_Task objective_. Range to reproduce from the entries below: the line with "The height and width of the screenshot is (455, 768).", the line with "Click the Studio logo text", and every line in between. Give them exactly and give nothing else.

(Supplied data Opens)

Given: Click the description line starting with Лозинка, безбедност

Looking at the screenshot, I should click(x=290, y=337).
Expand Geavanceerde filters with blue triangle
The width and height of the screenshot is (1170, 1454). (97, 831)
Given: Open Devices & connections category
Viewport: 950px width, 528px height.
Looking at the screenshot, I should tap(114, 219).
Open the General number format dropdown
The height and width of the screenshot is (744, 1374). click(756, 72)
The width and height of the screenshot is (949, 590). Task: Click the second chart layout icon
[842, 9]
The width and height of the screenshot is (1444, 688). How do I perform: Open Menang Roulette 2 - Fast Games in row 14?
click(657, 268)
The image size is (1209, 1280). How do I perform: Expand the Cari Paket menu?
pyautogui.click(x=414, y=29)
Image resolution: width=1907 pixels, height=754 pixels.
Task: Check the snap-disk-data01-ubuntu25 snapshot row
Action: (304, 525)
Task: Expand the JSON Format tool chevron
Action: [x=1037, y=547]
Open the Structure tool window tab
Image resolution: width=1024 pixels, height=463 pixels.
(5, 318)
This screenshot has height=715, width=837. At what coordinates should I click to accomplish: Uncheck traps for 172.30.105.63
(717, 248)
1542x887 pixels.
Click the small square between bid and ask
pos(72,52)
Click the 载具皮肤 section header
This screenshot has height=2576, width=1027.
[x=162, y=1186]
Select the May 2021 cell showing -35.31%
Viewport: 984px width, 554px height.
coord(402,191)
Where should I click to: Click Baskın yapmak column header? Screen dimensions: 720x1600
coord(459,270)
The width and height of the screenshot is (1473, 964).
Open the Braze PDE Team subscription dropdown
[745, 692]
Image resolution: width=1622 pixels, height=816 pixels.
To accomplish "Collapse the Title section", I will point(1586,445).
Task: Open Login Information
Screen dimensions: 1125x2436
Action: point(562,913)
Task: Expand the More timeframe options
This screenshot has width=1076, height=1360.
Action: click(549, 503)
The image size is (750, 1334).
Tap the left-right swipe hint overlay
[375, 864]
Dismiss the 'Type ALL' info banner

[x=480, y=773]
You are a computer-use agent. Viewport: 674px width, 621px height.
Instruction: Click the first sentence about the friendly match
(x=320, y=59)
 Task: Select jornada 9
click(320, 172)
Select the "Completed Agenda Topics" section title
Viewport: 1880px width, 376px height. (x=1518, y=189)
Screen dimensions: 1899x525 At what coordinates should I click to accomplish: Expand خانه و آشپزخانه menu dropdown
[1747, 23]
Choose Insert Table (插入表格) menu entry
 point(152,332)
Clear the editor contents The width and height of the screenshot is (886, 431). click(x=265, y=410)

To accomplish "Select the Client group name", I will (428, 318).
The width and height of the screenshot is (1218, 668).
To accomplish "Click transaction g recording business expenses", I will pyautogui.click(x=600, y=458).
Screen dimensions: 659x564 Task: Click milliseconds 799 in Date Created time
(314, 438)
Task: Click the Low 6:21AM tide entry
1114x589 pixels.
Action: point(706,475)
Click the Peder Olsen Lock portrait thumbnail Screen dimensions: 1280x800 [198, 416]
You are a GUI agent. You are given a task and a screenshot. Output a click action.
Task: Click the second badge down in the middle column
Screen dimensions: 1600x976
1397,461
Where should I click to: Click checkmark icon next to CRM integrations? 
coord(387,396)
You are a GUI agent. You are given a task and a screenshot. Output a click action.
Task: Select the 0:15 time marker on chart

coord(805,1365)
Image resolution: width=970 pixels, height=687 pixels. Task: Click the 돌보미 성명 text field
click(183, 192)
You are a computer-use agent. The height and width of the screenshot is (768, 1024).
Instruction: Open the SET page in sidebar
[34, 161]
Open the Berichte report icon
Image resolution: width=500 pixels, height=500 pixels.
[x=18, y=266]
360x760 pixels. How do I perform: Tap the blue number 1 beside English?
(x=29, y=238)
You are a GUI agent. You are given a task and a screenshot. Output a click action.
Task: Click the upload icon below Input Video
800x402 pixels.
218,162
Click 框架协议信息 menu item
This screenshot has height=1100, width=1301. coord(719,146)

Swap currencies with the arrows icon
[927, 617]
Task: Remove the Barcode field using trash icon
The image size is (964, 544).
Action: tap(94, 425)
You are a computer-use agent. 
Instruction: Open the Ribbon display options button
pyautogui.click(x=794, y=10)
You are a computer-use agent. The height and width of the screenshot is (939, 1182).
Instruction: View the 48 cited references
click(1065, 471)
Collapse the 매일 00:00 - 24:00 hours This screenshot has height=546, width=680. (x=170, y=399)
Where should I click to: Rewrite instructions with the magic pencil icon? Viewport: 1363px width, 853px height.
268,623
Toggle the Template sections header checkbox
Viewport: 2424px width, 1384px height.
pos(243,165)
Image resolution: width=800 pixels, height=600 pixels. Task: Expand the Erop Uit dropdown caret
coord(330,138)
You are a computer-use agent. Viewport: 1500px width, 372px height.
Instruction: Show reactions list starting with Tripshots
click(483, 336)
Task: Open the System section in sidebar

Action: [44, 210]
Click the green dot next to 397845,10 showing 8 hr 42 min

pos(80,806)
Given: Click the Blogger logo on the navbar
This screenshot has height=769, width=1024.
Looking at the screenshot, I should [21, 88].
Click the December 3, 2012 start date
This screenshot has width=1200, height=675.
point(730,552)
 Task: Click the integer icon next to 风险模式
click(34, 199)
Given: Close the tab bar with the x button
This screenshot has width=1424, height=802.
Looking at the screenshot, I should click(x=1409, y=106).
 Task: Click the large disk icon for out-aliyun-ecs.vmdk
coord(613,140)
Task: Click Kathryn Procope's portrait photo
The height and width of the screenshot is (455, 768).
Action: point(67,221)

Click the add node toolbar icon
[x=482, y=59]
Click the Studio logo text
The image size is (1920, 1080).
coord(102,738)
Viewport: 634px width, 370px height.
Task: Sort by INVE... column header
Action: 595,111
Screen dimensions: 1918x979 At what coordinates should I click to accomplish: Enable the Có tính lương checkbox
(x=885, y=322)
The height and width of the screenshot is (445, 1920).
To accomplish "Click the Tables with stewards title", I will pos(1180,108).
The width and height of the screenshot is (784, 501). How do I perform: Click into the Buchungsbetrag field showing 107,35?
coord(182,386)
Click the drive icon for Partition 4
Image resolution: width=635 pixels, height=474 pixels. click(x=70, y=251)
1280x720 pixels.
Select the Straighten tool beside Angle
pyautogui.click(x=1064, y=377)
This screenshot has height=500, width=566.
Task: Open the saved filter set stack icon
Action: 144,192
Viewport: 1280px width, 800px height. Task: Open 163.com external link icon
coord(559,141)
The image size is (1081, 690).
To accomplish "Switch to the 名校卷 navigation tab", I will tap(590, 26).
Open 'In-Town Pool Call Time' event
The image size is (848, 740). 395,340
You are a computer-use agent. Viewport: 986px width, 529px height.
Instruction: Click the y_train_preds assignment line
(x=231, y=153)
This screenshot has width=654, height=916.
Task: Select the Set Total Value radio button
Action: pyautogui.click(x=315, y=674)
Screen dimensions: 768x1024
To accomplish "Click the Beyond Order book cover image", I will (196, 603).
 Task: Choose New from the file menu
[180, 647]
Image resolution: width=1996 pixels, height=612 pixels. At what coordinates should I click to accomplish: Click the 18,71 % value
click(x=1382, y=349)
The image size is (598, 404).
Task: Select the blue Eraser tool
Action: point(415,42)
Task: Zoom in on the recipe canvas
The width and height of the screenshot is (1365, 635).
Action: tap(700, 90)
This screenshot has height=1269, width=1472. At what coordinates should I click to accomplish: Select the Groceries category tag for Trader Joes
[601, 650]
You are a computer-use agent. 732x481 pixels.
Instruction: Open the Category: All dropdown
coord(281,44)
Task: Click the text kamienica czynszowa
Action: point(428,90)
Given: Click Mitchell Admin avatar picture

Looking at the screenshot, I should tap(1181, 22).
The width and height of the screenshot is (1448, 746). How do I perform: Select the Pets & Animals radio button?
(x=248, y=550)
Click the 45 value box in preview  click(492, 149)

(Supplied data Closes)

_Completed task_.
The height and width of the screenshot is (455, 768).
Action: point(67,221)

Click the add node toolbar icon
[x=482, y=59]
Click the Studio logo text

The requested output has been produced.